[Given exercise]
Convert the material, starting at the line that contains "Given: Select the" and ending at the final line, into a JSON list of strings with one string per line and no blank lines. Omit the pictures from your answer.

[Material supplied]
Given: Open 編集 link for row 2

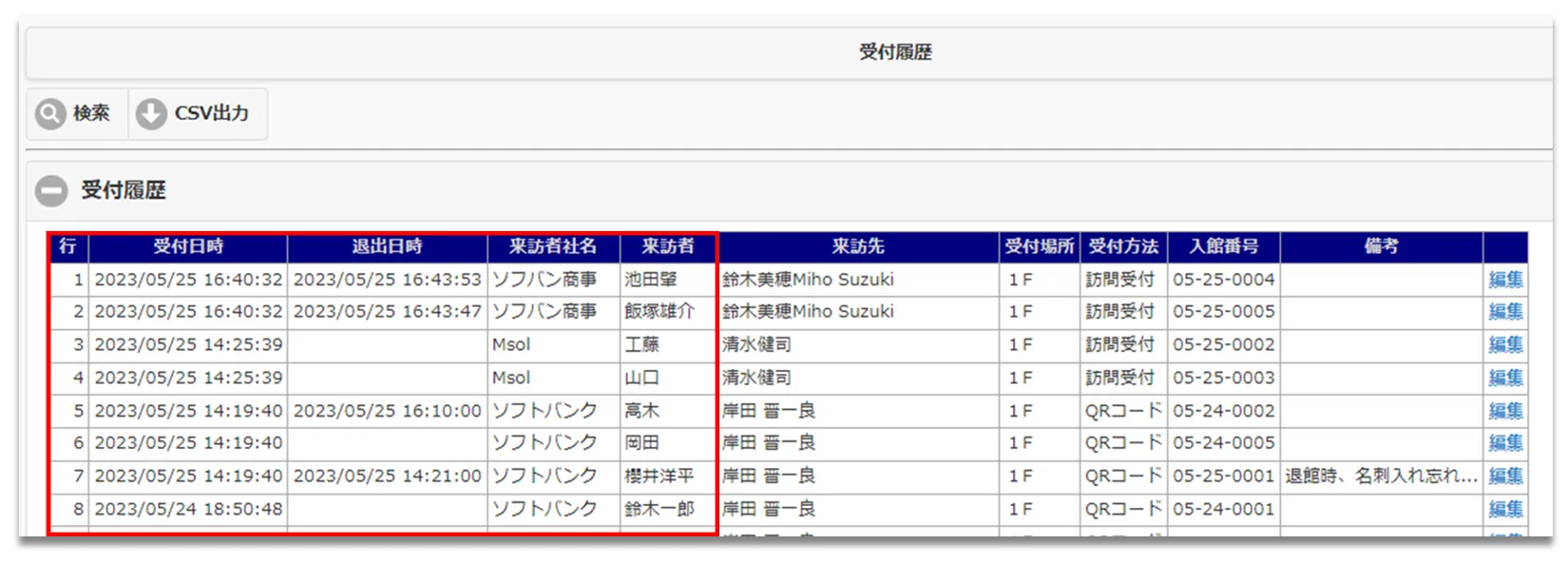Looking at the screenshot, I should [x=1504, y=312].
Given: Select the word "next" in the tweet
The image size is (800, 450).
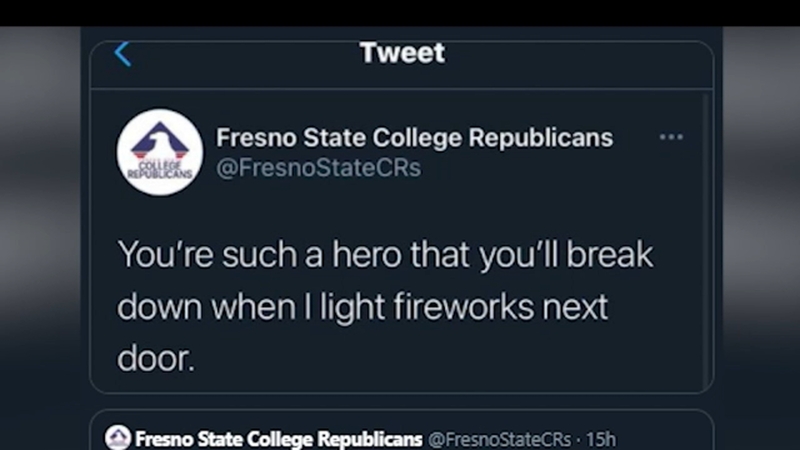Looking at the screenshot, I should 574,308.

[Solution]
[
  "Given: Select the word \"next\" in the tweet",
  "The image size is (800, 450).",
  "Looking at the screenshot, I should 574,308."
]